* **Task**: Return each entry word for word. Leave the images out.

Pixel coordinate grounding data
= Beginning of Section =
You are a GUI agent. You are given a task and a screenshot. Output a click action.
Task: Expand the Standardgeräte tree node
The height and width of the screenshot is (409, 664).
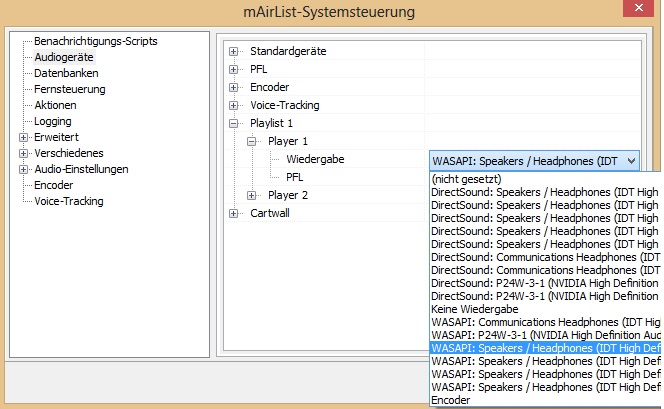[x=234, y=51]
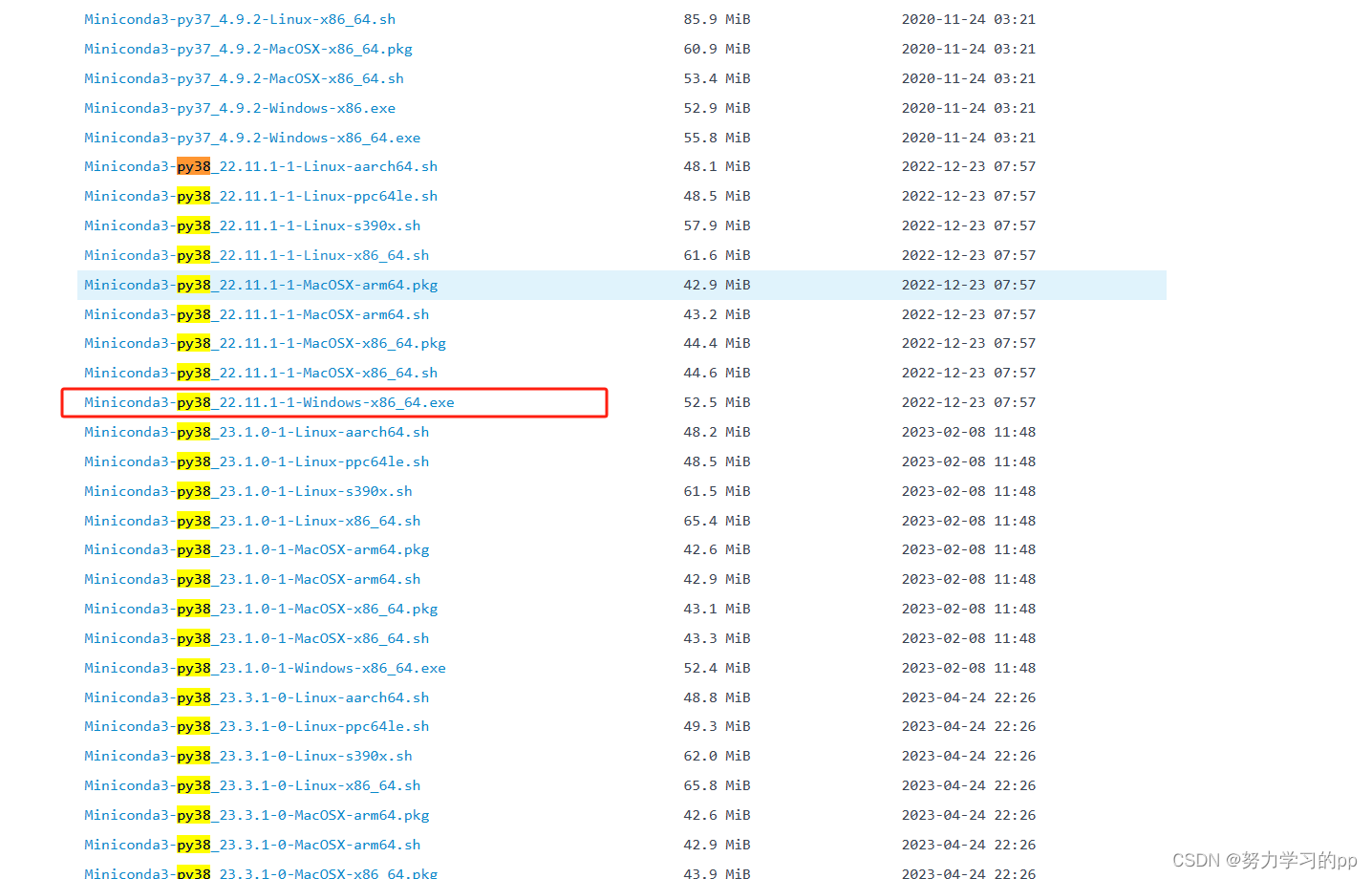Open Miniconda3-py38_23.1.0-1-Windows-x86_64.exe link

[x=265, y=667]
= End of Section =
* **Result**:
You are a GUI agent. You are given a task and a screenshot. Output a click action.
Task: Expand the Standardgeräte tree node
The height and width of the screenshot is (409, 664).
[x=234, y=51]
Open Miniconda3-py38_23.1.0-1-Windows-x86_64.exe link

[x=265, y=667]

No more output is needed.